### STATED TASK 1
Could you rewrite the records below as a numbered list, skipping blank lines and leaving out the pictures?

### PASSAGE SHOWN
begin

Hello,
We noticed that with a model in NHWC memory layout, and an explicit conversion around BatchNorm2d, the backward() call seems to have some interesting output (measured with hooks). The gradient wrt input for the last layer of the 2 layer model is NHWC, but the gradient wrt output for the first layer is NCHW.
The issue does not exist if the explicit conversions are omitted and BatchNorm2d is allowed to be in NHWC. Can anyone help explain why the gradient tensor memory layout seems to be switched in this reproducer ?
Reproducer
import torch
def is_channels_last(tensor):
if tensor is not None:
return tensor.is_contiguous(memory_format=torch.channels_last)
else:
return None
def check(tensor):
if isinstance(tensor, tuple):
res = ""
for i, t in enumerate(tensor):
res += "{}".format(is_channels_last(t))
if i < len(tensor) - 1:
res += ", "
elif tensor is None:
res = None
else:
res = is_channels_last(tensor)
return res
def fw_hook(module, input, output):
if isinstance(module, torch.nn.Conv2d):
print("Debug: forward module {}, input {}, output {}, weight {}, bias {}".format(
module, check(input), check(output), check(module.weight), check(module.bias)))
else:
print("Debug: forward module {}, input {}, output {}".format(
module, check(input), check(output)))
def bw_hook(module, grad_wrt_input, grad_wrt_output):
if isinstance(module, torch.nn.Conv2d):
print("Debug: backward module {}, grad_wrt_input {}, grad_wrt_output {}, weight {}, bias {}".format(
module, check(grad_wrt_input), check(grad_wrt_output), check(module.weight), check(module.bias)))
else:
print("Debug: backward module {}, grad_wrt_input {}, grad_wrt_output {}".format(
module, check(grad_wrt_input), check(grad_wrt_output)))
class BnAddRelu(torch.nn.BatchNorm2d):
def __init__(self, planes, fuse_relu=False, bn_group=1):
super(BnAddRelu, self).__init__(planes)
self.fuse_relu_flag = fuse_relu
def forward(self, x, z=None):
x = x.to(memory_format=torch.contiguous_format)
out = super().forward(x)
if z is not None:
z = z.to(memory_format=torch.contiguous_format)
out = out.add_(z)

end

### STATED TASK 2
Can you update the forum post above, starting with "self.fuse_relu_flag = fuse_relu" and going on through "out = out.add_(z)", so that "preserve_format" replaces "contiguous_format"?

### DATA SHOWN
begin

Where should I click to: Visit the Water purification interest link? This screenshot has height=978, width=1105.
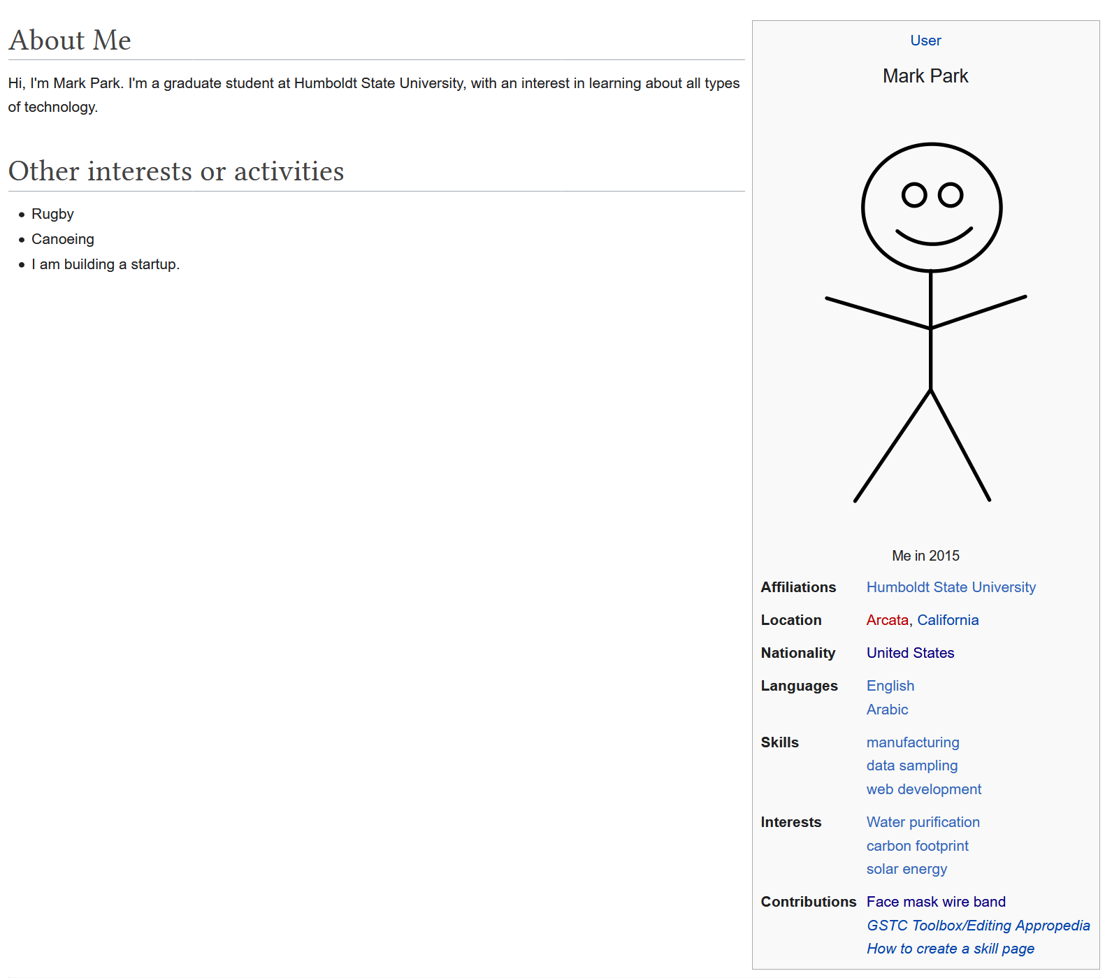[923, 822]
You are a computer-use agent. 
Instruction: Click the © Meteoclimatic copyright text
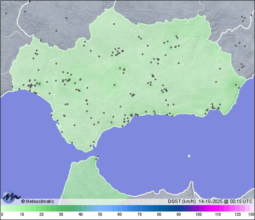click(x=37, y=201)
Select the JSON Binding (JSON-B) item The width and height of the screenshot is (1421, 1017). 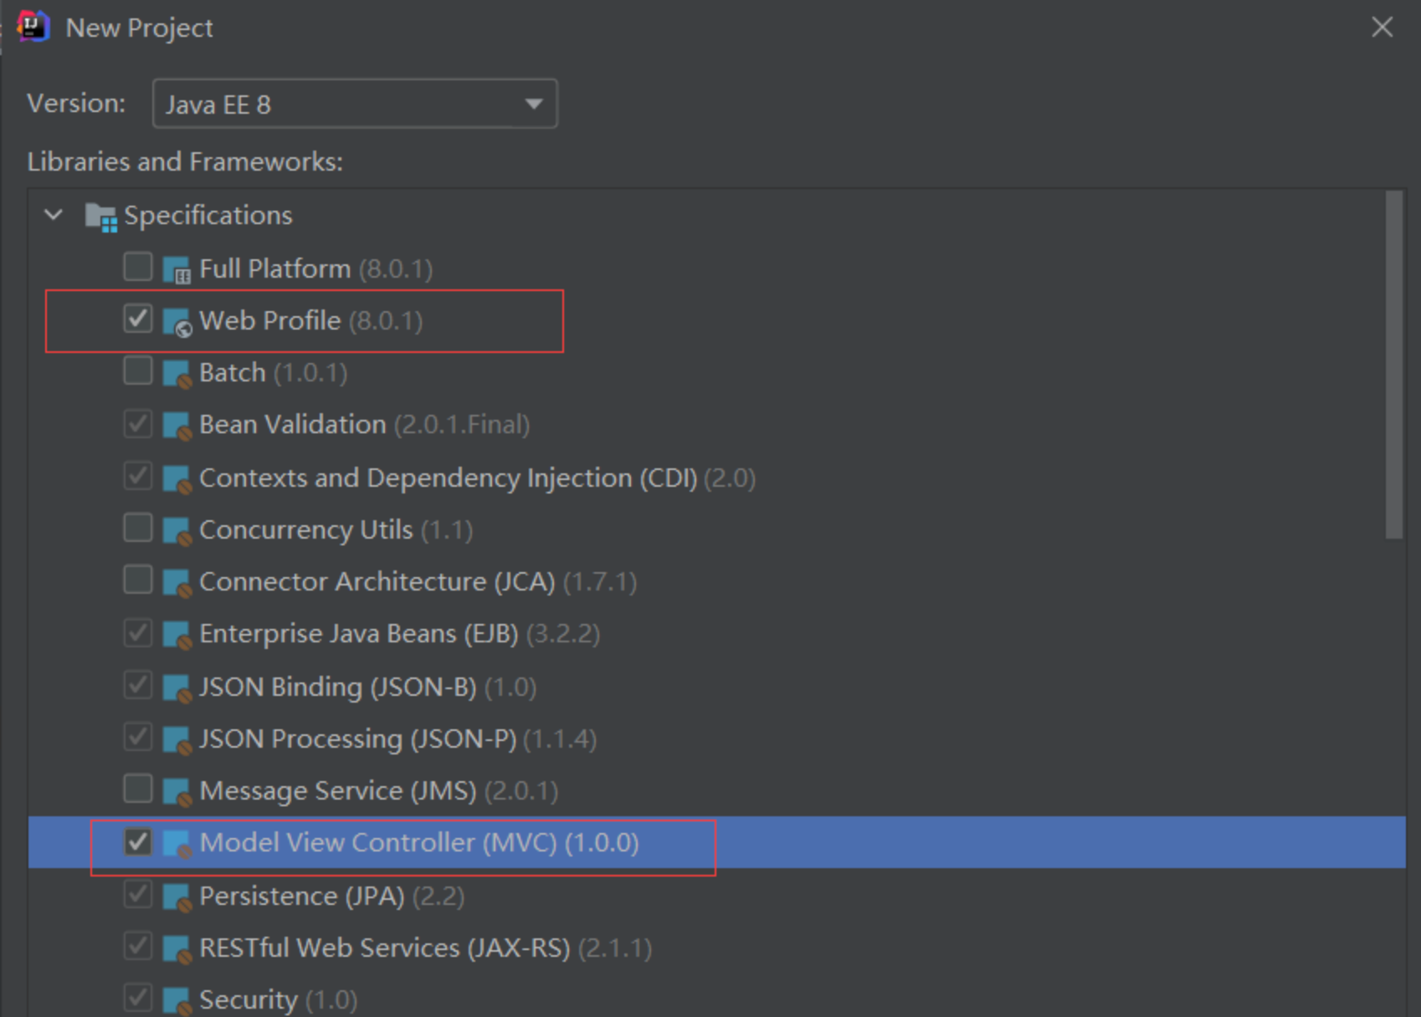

end

### RESULT 1
1. Where should I click to: Visit the Water purification interest link? This screenshot has height=978, width=1105.
2. [923, 822]
3. You are a computer-use agent. 
4. Instruction: Click the © Meteoclimatic copyright text
5. click(x=37, y=201)
6. Select the JSON Binding (JSON-B) item The width and height of the screenshot is (1421, 1017). 

### RESULT 2
self.fuse_relu_flag = fuse_relu
def forward(self, x, z=None):
x = x.to(memory_format=torch.preserve_format)
out = super().forward(x)
if z is not None:
z = z.to(memory_format=torch.preserve_format)
out = out.add_(z)